Edward J De Marco: the Conservator appointed by the US government to manage mortgage finance company Freddie Mac
Edward J De Marco: the Conservator appointed by the US government to manage mortgage finance company Freddie Mac

Freddie Mac, the US-owned mortgage finance company, said its second-quarter profit surged 65% to $5 billion, its second largest ever.

Rising home prices limited credit losses and the company booked big gains on its holdings of financial instruments that benefited from rising interest rates.

Freddie Mac, which has operated under federal conservatorship since it was seized in 2008 during the financial crisis, said that based on its net worth of $7.4 billion, it will make a dividend payment of $4.4 billion to the US Treasury as part of the reimbursement for its rescue aid.

For the second quarter, Freddie's net income rose to $5 billion from $3 billion a year earlier. It was up 9% from the first quarter's $4.6 billion, putting the company on track for record annual profitability.

Lifting the results were a $1.4 billion gain on interest- rate swaps that profited from the rise in interest rates during the quarter. The yield on the benchmark 10-year US Treasury note, to which mortgage rates are tied, rose 1.05 percentage points in the second quarter on fears that the US Federal Reserve may soon scale back its massive stimulus program, called quantitative easing.

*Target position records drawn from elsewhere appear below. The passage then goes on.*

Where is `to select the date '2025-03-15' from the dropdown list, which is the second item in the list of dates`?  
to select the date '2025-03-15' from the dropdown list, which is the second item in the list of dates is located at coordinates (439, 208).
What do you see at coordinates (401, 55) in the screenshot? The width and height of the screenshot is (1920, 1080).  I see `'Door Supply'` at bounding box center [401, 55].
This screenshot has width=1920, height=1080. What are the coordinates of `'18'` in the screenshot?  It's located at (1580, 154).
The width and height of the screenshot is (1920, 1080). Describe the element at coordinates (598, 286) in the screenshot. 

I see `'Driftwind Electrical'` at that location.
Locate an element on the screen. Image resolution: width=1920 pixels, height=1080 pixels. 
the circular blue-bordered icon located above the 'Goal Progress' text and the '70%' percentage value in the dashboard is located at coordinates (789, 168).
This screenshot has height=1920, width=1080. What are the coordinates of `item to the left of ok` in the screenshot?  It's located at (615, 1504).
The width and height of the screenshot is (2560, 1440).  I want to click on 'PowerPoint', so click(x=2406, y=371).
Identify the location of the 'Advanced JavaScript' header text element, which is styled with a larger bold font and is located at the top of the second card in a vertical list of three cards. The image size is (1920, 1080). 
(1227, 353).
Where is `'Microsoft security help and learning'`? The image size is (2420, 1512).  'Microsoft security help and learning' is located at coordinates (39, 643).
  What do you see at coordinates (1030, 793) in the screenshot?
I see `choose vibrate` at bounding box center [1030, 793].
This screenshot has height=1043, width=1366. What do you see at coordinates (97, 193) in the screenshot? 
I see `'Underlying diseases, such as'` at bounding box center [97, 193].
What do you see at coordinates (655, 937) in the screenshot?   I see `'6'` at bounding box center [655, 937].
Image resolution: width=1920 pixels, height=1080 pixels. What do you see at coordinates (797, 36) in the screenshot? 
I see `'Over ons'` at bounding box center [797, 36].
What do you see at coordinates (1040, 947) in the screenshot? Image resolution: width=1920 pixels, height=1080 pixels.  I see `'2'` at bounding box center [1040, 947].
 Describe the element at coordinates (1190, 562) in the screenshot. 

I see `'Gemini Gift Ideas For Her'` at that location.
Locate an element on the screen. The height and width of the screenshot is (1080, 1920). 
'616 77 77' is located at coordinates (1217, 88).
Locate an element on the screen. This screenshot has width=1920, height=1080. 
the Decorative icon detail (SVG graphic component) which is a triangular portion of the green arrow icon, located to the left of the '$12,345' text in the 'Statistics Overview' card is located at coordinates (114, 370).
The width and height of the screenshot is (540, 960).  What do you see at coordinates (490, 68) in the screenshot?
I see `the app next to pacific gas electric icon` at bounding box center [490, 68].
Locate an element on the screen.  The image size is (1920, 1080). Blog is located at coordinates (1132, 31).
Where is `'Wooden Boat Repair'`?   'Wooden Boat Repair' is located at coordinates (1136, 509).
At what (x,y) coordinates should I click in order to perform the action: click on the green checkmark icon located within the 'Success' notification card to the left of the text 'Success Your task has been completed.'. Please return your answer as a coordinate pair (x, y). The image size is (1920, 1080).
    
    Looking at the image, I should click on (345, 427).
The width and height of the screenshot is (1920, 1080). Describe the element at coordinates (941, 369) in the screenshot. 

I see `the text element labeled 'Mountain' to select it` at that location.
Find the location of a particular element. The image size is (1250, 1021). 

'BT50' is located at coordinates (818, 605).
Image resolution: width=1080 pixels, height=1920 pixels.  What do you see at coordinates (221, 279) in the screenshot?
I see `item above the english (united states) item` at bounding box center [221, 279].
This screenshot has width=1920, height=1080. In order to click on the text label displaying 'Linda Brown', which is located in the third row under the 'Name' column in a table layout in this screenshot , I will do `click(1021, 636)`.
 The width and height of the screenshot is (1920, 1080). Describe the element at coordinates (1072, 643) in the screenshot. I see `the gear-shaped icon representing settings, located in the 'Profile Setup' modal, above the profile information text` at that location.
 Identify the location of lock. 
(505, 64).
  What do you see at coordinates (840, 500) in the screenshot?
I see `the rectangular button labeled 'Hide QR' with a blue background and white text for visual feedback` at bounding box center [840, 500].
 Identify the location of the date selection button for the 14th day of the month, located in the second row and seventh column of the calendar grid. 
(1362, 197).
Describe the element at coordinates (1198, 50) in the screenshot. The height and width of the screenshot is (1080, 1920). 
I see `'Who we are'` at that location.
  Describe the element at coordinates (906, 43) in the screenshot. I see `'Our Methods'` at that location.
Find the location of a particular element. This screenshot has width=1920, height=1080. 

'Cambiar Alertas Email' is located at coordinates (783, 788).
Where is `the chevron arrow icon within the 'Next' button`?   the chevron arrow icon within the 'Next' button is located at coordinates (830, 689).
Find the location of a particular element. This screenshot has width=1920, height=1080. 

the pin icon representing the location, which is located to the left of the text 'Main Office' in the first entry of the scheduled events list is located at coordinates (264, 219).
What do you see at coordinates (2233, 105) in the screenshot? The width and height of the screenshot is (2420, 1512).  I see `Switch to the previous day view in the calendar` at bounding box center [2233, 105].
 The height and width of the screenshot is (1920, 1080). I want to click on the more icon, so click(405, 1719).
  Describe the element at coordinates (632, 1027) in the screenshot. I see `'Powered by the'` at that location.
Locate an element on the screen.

The Fed is buying $85 billion a month in Treasuries and mortgage-backed securities backed by Freddie and Fannie, a program that had driven interest rates on mortgage loans to record lows earlier this year.

The Mortgage Bankers Association this week reported the average rate for a 30-year fixed-rate mortgage rose to 4.61% in the latest week, from 4.58% the week before. Rates were below 3.6% in early May and had been below 3.5% back in December.

The return to profitability of Freddie and Fannie in the last two years has largely occurred on the back of a continuing housing market recovery, marked by rising home prices and falling mortgage defaults.